イベントは終了しました。アーカイブ配信を販売しております。

ご希望の場合は以下よりお申込みください。※アーカイブ販売終了しました。

 

畑中章宏の民俗学的読書術 第3回 『新美南吉童話集』(岩波文庫)
約2時間(Youtubeでの配信となります。)
視聴料:1,500円(税込) ※お支払いはクレジットカード支払いのみとなります。
視聴期限:2022年10月9日
※pdfのレジュメをメールでお送りしますので、携帯電話のアドレスはお控えください。
(迷惑メール設定にご注意ください。info@elvispress.jp よりメールが届きます。)
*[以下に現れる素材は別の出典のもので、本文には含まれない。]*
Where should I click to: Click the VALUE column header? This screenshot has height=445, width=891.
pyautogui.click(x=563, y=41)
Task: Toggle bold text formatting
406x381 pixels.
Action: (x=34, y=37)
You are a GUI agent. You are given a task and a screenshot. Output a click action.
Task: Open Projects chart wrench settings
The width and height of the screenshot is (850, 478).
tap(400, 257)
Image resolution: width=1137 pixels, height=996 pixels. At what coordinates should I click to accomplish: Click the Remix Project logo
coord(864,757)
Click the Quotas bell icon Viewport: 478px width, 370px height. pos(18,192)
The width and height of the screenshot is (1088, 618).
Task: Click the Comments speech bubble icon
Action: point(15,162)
民俗学者の畑中章宏さんをお招きしてのイベント『畑中章宏の民俗学的読書術』を、隔月で定期開催していきます。「民俗学」をキーワードに、様々な本を、より多角的、多面的に味わっていきましょう。

 

2か月にいちどぐらいのペースで読書会ふうのイベントを開催していきます。私は民俗学者ですが、このイベントでは、「この本が、どうして、民俗学と関係あるの?」という反応がかえってきそうな本を、毎回とりあげていくつもりです。どうしてそんな本を選ぶのかというと、みなさんが民俗学に抱く〝固定観念〟をときほぐしたいと思うからです。

民俗学とは一見つながりがなさそうな現代思想の著作、小説、童話、詩集、紀行文学、科学書などなどを、 私なりの問題意識から読み解いていくことで、民俗学が現在進行形のリアルな学問・方法であることを皆さんに知っていただきたいのです。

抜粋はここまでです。